Passage given:
>> Start

‘Seasonal Disorder’ at Washington Improv Theater by John Stoltenberg

Washington Improv Theater has been tickling DC audiences for 15 years. When I discovered the madcap company a while ago, I got hooked on the spot. Hooked as in addicted. Feeling the need for a giddy-fix, I checked out WIT’s current offering, Seasonal Disorder (at Source through December 28th). Did you know laughing can get you high?

'NOX!': Stacy Hayashi, Aaron Mosby, Sean Paul Ellis, Matt Winterhalter, and Brianna Lux. Photo by Mark Chalfant.
‘NOX!’: Stacy Hayashi, Aaron Mosby, Sean Paul Ellis, Matt Winterhalter, and Brianna Lux. Photo by Mark Chalfant.

Like all WIT’s totally unscripted impromptu entertainments, the show I saw happened one night only, to the delight solely of the folks clever enough to be there at the time. Over the course of the evening, 22 performers working in four teams did a stint on stage, and each bunch was buoyantly introduced by Artistic Director Mark Chalfant. Twenty other teams are also in play for Seasonal Disorder; the lineup of three or four gets switched show by show. So not only are there singular treats and surprises packed inside each performance; the casts change completely as well. That these antics are ephemeral is half the fun.

The other half is that each team bounces off a suggestion from the audience and turns it into crackling fresh sketch comedy sometimes so wild and weird you can scarcely catch your breath between laughs. Teams have odd, insider-y names.

The one that opened the show I saw was Mr. Meaner Wraps the Holidays—Jon Chesebro, Charles St. Charles, Stacy Hayashi, Ami Krasner, Satish Pillalamarri, and John Windmueller—who spun a ridiculous yarn in spontaneous rap while one of them beatboxed into a mic.

>> End

What to work on: In the review of Seasonal Disorder above, how many performers took the stage on the night described, and in how many teams?

Given records:
>> Start

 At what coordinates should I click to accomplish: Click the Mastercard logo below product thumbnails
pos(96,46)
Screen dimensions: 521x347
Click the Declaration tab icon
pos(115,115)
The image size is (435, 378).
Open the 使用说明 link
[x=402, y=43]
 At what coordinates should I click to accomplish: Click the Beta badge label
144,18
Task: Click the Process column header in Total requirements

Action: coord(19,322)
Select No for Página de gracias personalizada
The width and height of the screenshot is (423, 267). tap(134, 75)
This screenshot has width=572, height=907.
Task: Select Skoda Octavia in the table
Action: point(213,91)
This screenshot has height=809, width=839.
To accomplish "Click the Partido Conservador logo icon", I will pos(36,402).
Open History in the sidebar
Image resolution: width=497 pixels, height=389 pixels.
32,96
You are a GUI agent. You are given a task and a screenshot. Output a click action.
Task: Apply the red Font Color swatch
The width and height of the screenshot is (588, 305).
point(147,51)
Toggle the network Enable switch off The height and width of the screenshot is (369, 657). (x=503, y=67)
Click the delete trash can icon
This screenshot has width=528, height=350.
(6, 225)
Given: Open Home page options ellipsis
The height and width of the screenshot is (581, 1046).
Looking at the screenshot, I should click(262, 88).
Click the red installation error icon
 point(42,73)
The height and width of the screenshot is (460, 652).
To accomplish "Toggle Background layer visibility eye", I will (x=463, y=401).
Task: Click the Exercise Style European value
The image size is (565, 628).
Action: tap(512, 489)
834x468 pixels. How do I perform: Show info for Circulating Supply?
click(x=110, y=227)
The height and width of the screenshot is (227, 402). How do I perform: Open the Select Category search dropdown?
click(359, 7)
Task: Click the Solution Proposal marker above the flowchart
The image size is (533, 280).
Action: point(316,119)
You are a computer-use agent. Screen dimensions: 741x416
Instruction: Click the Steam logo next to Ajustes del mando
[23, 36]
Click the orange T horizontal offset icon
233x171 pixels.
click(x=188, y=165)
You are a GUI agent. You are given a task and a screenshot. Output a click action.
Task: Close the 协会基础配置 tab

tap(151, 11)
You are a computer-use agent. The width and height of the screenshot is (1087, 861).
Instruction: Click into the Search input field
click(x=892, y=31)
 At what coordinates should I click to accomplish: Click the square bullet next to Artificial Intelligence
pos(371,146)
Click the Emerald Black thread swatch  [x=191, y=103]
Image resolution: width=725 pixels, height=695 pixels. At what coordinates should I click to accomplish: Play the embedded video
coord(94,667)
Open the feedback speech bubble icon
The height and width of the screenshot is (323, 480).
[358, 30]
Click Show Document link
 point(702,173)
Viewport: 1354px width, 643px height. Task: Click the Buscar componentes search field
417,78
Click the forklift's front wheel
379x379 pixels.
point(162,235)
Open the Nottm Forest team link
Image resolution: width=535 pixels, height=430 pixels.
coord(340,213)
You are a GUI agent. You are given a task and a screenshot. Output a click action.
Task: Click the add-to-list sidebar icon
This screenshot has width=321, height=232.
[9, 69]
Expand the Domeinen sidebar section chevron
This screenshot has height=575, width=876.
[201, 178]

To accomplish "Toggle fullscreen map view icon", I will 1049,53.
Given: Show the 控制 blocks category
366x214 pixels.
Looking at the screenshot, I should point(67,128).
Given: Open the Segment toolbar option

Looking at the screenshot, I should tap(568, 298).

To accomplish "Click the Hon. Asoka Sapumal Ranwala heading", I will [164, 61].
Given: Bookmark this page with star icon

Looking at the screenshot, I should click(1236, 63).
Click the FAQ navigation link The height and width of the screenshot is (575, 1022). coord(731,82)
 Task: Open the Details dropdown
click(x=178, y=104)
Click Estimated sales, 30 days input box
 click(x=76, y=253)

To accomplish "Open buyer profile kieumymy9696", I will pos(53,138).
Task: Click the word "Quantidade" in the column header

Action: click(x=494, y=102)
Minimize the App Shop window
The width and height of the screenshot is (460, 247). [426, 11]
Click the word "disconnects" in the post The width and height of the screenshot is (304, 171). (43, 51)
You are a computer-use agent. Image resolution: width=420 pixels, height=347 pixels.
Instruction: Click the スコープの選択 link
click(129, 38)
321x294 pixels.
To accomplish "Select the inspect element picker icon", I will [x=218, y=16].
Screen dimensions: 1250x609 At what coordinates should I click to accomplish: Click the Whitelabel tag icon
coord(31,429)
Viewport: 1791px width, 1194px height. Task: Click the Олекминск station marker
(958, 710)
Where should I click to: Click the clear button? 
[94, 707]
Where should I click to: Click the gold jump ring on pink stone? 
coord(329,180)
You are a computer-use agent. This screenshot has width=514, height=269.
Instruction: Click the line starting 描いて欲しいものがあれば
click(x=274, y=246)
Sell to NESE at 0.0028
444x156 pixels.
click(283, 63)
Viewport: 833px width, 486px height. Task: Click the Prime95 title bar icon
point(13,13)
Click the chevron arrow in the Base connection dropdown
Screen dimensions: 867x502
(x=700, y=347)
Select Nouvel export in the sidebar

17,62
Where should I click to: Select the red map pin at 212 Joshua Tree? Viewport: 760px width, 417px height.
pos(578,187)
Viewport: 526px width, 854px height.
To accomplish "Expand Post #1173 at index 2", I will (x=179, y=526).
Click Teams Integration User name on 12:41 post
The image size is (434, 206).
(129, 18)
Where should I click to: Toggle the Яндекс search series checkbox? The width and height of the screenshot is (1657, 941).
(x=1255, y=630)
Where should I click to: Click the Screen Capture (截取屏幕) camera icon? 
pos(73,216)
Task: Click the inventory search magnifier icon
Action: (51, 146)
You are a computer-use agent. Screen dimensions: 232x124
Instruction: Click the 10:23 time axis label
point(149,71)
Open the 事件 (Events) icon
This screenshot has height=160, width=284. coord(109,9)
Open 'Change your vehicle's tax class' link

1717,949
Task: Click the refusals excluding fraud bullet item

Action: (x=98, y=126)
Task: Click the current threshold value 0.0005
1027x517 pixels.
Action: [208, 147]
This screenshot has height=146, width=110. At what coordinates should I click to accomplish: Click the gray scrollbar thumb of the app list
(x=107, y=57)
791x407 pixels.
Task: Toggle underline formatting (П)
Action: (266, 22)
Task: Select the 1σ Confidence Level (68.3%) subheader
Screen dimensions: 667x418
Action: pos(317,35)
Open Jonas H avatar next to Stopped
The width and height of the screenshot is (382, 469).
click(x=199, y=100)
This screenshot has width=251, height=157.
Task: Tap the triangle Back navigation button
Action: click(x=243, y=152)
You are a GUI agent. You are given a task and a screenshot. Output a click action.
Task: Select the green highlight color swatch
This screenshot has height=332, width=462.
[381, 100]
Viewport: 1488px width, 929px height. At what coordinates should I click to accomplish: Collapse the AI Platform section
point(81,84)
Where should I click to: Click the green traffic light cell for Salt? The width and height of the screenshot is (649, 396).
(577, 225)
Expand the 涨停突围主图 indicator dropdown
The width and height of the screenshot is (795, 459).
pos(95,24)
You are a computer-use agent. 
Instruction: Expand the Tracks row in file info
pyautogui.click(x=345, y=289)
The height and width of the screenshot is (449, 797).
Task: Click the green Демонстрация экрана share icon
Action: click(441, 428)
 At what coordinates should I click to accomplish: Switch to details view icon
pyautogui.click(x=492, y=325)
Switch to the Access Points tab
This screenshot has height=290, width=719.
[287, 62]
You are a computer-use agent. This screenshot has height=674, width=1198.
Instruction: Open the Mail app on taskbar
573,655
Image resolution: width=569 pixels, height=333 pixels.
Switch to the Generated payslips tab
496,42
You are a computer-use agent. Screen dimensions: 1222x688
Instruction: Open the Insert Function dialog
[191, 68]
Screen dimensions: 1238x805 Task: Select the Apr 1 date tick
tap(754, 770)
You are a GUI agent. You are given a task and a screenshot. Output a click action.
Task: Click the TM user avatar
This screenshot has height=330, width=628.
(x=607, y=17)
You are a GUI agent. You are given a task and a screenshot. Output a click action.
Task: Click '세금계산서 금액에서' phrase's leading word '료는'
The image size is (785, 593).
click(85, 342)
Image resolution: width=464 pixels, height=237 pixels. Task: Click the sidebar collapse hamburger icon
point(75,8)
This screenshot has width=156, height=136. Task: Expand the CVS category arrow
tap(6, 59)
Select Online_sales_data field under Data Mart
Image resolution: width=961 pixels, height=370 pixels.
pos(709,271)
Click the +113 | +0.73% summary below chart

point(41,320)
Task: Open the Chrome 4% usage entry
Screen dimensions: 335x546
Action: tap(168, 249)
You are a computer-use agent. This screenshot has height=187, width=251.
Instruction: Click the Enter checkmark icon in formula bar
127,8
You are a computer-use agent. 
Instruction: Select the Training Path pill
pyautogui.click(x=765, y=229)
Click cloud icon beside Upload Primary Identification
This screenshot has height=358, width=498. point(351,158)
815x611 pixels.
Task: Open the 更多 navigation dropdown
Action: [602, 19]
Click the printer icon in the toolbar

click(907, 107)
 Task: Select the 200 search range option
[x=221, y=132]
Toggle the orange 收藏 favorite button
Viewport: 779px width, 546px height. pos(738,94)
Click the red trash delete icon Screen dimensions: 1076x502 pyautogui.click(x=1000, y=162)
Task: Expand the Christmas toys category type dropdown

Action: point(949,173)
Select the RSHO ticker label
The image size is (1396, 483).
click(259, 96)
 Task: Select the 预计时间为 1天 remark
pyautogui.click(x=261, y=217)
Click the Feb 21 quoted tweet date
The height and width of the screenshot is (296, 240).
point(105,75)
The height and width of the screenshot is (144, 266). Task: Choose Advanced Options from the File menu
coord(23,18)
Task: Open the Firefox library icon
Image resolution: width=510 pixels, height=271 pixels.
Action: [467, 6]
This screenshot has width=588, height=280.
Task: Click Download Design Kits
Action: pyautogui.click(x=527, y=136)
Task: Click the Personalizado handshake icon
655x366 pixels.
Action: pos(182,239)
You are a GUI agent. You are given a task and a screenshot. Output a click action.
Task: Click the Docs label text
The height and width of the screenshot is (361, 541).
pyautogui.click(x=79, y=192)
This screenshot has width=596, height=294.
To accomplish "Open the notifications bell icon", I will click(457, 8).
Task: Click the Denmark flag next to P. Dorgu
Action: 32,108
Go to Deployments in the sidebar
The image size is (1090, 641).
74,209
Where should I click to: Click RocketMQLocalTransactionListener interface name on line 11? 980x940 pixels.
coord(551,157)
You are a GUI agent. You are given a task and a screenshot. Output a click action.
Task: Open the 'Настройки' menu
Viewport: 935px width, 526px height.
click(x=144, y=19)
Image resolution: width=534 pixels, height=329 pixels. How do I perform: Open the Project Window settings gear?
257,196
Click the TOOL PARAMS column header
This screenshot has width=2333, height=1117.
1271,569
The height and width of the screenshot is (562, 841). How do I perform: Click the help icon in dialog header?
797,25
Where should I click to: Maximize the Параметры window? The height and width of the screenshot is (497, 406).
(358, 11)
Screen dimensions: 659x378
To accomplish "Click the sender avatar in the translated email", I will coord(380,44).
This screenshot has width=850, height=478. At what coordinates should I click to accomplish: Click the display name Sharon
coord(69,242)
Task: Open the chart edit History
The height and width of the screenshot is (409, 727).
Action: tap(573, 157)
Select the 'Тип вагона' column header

>> End

Output of the task: 22 performers in four teams.